Près d’un an après la fuite d’hydrocarbures survenue sur le site de Coucal (Ngounié), la compagnie Perenco a publié un point de situation ce vendredi 6 mars 2026. Tout en démentant une pollution massive des eaux, l’opérateur reconnaît des résurgences localisées au sol et annonce une reprise des opérations de nettoyage.
Face aux inquiétudes persistantes des populations locales, Perenco Oil & Gas Gabon (POGG) sort du silence. Dans un communiqué officiel, l’opérateur pétrolier revient sur l’incident déclaré dans la nuit du 5 au 6 avril 2025, affirmant avoir respecté les protocoles réglementaires d’alerte auprès des autorités environnementales et du secteur pétrolier.

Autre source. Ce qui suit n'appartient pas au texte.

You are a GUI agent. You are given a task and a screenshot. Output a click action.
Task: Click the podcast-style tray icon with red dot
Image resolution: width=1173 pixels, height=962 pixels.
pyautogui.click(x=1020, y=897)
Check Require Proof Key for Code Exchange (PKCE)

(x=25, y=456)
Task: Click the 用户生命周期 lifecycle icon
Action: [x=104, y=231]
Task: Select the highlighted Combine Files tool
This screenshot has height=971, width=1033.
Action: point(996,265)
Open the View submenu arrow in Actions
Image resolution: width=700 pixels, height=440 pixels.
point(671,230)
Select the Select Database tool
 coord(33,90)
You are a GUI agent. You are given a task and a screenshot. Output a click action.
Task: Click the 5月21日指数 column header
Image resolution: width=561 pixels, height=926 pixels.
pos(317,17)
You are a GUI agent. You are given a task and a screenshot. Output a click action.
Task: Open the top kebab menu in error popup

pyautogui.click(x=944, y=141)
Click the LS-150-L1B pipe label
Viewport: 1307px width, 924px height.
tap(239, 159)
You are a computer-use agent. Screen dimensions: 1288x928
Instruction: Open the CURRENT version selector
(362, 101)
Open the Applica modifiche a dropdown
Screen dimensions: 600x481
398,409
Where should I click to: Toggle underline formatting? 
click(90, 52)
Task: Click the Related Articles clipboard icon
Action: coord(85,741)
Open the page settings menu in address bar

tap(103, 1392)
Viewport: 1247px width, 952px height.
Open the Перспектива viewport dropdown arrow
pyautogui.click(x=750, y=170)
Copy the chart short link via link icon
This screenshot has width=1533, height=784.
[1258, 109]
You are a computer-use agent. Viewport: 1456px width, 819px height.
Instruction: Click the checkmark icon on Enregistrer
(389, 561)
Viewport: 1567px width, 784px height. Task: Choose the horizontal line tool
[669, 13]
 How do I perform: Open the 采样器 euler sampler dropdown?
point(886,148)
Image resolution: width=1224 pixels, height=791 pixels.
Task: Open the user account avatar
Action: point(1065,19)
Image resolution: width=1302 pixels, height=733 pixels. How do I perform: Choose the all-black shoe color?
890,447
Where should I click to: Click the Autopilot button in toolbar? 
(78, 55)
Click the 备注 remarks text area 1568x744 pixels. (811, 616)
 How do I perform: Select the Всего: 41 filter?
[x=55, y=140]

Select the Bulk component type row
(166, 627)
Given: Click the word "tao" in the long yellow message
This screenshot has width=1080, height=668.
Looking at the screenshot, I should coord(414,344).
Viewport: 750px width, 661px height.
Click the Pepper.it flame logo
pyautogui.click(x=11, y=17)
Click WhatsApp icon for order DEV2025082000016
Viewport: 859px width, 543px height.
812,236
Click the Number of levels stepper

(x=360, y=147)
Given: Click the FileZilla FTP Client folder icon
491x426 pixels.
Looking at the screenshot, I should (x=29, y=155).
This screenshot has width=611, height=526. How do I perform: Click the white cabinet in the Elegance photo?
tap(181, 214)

Selon la compagnie, une première phase de dépollution intensive a été déployée dès le lendemain de l’incident, mobilisant les communautés locales et l’administration jusqu’au 25 juillet 2025.
Pour rassurer sur la qualité des ressources vitales, Perenco s’appuie sur plusieurs expertises : analyses officielles. En avril 2025, la Direction générale des études et laboratoires n’a détecté aucune trace d’hydrocarbures dans les forages d’eau potable. Contrôles indépendants. Trois campagnes d’analyses menées sur la rivière Mbari (eau et sédiments) ont confirmé l’absence de contamination.
Des résurgences dues aux fortes précipitations
Si les eaux semblent épargnées, la situation au sol reste sous surveillance. Des analyses effectuées en novembre 2025 ont révélé des points de pollution localisés. Ce phénomène serait lié aux fortes pluies saisonnières ayant fait remonter des résidus d’hydrocarbures piégés dans les couches superficielles de la terre.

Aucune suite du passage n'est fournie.